Similarly, while we'd had some problems with the floor-heat controllers before we moved in, they had settled down (for whatever reason) by the time we did, and we didn't have a single spurious trip from either controller for the first 18 months in the house. It was only after that visit from the electrician six months ago that the floor controllers started tripping again.
In addition, we have gone back and forth a bit between seeing tripping occurring multiple times a day, to seeing the tripping occurring only every few days. Every time this pattern changes, it happens only after someone has been changing things in the panel (i.e. swapping breakers). This has been true whether the person swapping the breakers was the electrician or myself (I volunteered to do some of the diagnostic-swapping, so that the electrician wouldn't have to drive out to the house so often).
Changing the breaker doesn't change the problem
Even though the tripping occurs only for breakers in specific panel slots, it doesn't seem to matter which breaker is in which slot. I can swap a breaker from a problematic slot and a not-problematic slot, and the problem stays with the slot, not the breaker.
I have tried to ask a few other people about this already
- Square D. I tried using their online form to contact them, and got no reply. I have not yet tried to call them.

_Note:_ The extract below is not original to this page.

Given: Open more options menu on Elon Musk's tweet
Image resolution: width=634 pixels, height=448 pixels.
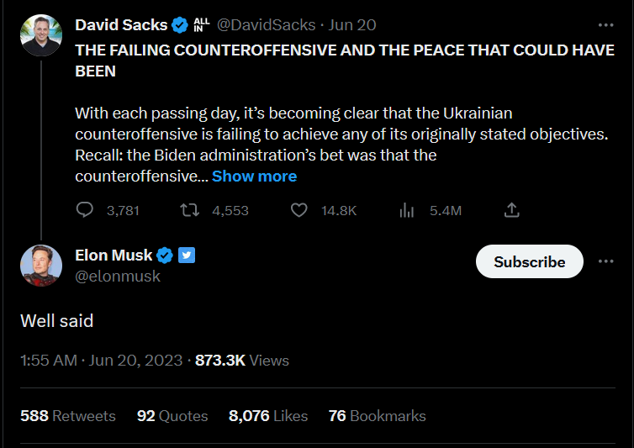Looking at the screenshot, I should [x=605, y=261].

- Our well drilling contractor. He's extremely competent and experienced, but had never heard of a problem like this. He's going to check with the pump manufacturer in case they have, but I'm not optimistic. This seems to me like the well pump is mainly just an innocent bystander that happens to trigger a problem that exists in the wiring.
- Another electrical contractor company. After hearing my sob story, they declined to work on the problem, telling me I should let the original contractor continue to investigate (which I'm definitely not going to do). I guess I scared them off. :(
What's going on? What should I or another electrician be looking for?
I feel like by now I have a lot of data, which should provide a lot of clues, and yet that original electrician refused to do anything except just keep swapping parts. Because of the correlation with the work that had been done, I asked them whether it could be a problem with the panel itself or possibly even with the work, but they said it was impossible.
I can't shake the feeling that this correlation shouldn't be ignored. But I also have no idea what the correlation could mean. I feel like the solution is probably somewhere in the panel itself, but I can't be sure of that, and even if I could I have no idea what to look for.
Given all of the information I know, what is causing this problem? If you know for certain, that's great, but any reasonable speculation that can assist me in a final diagnosis is welcome. Alternatively, additional diagnostic steps that I haven't taken yet would be welcome as well.